Wonderful exegesis that goes beyond the Manichean paradigm of postcolonial discourse. Thomas shows how entangled the woman's body (in particular the womb, representing reproductive capabilities) is within historical developments, cultural and moral economies, and colonial relationships, and where the power imbalance actually comes in. Politics of the Womb is a good read for a deeper understanding of issues such as politics of female genital cutting and childbearing law in early postcolonial Kenya.
By understanding what we commonly call "Female Genital Mutilation" instead as a form of "initiation," Thomas attempts to wrest the practice free from a hundred years of Western colonial and post-colonial censure. Instead, she makes a persuasive case for initiation as residing within a complex and changing nexus of concerns about gender, generation, and class. Debates between colonial and anti-colonial interests, in this way, are marginalized and complicated, and Thomas is able to tell a more nuanced story of struggles over women's reproductive rights.
While I thought Thomas's approach to the subject matter was suitably novel, I felt her analysis didn't always match the theoretical standards she sets out in her introduction. Despite claiming to draw from Foucault and his conception of bio-power, this connection was not made explicit in her analysis; likewise for her stated concern about the problems of representing Kenyans' "voice." She name checks the right subaltern studies academics, but does not play their ideas explicitly against hers.
Nonetheless, this is an important and innovative contribution to African history that can help us better understand the complexities embedded in debates about reproduction in Kenya and Africa.

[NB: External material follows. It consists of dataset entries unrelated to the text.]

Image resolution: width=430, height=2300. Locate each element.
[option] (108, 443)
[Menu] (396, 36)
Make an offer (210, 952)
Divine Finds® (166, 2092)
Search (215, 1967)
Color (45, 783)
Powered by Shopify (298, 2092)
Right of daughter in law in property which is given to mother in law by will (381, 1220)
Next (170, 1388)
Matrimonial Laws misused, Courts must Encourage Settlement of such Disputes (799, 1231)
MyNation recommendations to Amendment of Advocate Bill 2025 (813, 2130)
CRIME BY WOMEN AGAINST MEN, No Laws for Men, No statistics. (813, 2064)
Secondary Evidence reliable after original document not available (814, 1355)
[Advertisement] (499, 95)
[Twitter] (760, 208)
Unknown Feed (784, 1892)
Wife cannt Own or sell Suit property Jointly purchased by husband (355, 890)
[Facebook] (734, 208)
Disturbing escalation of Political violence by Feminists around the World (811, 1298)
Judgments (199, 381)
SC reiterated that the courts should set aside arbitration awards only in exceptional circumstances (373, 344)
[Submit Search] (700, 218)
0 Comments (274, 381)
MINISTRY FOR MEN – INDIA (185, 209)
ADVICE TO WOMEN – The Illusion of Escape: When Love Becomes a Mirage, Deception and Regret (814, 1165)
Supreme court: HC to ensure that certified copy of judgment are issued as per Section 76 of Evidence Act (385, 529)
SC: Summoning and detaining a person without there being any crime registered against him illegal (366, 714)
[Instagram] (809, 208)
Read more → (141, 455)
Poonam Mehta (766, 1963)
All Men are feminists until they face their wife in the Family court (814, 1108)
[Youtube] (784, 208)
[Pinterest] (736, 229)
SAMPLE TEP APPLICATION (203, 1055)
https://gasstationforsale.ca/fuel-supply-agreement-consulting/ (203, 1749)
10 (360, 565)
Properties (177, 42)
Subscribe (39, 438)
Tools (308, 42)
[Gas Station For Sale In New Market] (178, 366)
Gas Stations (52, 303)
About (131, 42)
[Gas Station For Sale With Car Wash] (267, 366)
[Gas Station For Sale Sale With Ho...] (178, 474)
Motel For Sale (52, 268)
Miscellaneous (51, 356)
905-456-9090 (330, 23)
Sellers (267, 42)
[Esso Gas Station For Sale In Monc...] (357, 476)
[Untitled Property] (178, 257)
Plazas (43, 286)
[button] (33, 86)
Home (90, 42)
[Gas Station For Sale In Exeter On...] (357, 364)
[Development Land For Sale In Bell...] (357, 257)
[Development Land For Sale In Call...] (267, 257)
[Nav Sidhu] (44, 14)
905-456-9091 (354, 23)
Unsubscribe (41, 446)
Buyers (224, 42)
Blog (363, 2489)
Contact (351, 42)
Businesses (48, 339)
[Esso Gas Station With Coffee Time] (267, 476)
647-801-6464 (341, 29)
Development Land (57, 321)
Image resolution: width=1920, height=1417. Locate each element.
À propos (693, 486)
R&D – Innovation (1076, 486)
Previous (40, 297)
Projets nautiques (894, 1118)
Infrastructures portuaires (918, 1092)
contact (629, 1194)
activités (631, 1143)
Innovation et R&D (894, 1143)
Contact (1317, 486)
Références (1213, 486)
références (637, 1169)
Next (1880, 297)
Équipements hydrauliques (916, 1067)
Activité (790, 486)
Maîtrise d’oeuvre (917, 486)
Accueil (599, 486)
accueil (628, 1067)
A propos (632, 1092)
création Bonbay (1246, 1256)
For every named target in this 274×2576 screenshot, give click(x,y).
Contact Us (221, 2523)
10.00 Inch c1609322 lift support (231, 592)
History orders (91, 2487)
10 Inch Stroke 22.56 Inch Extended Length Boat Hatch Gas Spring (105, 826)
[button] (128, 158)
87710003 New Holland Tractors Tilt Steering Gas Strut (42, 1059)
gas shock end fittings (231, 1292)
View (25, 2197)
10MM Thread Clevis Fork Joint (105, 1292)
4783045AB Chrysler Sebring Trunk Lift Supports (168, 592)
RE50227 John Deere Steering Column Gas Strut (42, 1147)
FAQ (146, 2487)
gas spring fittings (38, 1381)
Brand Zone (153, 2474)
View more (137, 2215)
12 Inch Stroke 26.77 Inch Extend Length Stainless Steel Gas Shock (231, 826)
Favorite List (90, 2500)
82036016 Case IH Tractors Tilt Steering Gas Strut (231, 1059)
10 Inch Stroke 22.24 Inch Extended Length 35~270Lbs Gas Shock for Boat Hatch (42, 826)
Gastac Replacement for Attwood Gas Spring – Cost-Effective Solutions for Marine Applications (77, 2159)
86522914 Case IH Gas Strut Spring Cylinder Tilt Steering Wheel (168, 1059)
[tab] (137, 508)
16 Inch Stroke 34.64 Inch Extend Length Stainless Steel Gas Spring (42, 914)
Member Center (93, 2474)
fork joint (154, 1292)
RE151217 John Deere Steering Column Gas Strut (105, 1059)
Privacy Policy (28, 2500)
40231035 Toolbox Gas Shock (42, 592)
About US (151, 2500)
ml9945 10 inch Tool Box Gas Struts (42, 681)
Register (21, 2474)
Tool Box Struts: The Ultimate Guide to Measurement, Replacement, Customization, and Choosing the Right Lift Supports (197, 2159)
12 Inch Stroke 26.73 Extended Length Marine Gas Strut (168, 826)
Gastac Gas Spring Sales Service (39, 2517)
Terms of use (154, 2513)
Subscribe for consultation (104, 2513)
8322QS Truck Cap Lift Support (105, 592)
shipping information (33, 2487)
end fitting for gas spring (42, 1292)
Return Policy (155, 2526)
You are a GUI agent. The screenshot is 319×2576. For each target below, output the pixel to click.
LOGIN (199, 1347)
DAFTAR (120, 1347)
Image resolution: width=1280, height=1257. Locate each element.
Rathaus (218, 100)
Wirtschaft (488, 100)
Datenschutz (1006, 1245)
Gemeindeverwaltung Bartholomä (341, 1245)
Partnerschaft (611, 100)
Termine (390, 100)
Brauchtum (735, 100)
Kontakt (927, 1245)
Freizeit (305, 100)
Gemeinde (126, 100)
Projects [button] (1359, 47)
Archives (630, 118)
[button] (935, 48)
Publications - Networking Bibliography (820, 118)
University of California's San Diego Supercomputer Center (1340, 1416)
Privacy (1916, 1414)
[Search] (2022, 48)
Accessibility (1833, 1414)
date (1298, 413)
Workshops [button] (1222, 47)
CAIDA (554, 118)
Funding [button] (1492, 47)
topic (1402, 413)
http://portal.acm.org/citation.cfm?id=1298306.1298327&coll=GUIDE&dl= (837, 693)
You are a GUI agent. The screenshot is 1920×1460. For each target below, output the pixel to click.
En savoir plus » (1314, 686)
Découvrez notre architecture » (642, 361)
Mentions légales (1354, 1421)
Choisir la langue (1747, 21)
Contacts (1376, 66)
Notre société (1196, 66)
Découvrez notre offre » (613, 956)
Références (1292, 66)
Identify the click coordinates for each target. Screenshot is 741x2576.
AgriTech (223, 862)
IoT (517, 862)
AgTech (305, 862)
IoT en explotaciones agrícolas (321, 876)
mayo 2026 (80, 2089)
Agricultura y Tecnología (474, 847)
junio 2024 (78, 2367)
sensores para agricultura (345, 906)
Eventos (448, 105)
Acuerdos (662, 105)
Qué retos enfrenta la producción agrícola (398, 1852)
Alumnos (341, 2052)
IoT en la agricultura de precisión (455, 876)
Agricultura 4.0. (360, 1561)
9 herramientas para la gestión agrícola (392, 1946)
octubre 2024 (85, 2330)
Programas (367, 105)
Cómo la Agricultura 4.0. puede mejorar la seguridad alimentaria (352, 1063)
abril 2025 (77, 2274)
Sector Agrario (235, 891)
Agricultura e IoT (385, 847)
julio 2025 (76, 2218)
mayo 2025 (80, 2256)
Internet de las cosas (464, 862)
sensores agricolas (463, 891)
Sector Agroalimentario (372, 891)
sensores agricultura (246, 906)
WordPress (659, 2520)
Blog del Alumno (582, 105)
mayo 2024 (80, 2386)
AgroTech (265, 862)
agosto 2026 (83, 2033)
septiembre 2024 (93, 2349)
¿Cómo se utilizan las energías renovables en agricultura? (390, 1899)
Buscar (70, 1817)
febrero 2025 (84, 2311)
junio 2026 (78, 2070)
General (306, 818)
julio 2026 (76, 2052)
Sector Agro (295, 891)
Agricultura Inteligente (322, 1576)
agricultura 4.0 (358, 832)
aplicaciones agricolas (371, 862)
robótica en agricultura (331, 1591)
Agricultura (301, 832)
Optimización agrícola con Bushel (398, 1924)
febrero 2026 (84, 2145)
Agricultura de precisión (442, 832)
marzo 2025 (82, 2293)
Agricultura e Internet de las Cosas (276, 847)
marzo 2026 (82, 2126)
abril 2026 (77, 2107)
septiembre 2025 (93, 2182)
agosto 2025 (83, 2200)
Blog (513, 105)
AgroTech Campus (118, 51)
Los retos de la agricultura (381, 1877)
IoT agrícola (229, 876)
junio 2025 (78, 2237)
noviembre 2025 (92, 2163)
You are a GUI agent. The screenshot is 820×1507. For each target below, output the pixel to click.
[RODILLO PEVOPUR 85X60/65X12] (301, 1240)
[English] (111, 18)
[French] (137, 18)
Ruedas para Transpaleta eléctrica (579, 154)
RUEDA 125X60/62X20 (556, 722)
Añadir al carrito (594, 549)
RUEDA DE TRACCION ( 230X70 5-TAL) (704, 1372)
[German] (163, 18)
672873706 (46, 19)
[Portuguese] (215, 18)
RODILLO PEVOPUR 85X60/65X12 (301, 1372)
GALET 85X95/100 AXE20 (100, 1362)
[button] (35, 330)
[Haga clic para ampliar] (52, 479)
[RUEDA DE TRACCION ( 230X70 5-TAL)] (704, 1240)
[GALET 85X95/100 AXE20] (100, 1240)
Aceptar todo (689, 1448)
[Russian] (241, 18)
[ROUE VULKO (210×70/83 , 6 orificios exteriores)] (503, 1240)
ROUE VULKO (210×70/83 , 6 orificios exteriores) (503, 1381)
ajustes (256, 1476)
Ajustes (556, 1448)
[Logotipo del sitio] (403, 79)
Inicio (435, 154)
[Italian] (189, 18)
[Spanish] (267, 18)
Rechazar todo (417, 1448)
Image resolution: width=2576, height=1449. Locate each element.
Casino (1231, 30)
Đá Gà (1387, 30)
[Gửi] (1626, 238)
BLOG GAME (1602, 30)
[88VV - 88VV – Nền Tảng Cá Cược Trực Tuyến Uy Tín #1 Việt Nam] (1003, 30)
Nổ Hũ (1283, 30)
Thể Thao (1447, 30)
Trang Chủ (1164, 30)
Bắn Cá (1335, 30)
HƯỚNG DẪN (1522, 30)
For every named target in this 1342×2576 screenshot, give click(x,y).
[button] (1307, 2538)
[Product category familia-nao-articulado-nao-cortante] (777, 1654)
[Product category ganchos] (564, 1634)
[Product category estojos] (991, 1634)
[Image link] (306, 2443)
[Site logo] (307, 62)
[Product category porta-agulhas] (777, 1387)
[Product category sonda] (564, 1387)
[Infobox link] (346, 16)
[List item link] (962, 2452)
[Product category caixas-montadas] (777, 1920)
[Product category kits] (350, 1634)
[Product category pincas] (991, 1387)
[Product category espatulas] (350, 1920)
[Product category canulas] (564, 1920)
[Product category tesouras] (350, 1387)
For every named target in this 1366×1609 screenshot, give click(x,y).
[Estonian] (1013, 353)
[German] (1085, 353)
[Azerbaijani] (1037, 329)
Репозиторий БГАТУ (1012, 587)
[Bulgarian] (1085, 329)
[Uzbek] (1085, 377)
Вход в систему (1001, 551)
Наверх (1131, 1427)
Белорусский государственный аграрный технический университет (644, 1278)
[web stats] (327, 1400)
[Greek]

An excellent study of the controversies surrounding female excision from the early twentieth century to the 'Female Genital Mutilation' controversy of the 1990s. The author is primarily concerned with the earlier period however, and seeks to complicate our understandings of 'colonial impositions' and 'African resistance' by complicated the categories of 'colonialist' and 'African' along class, gender, and generational lines. She demonstrates how efforts to stop practices of female excision took power away from older women by placing female sexuality in the hands of male law makers and government officials. The book illustrates the complexities of these controversies and is worth a read for anyone interested in 'FGM' specifically or trans-national women's issues more generally.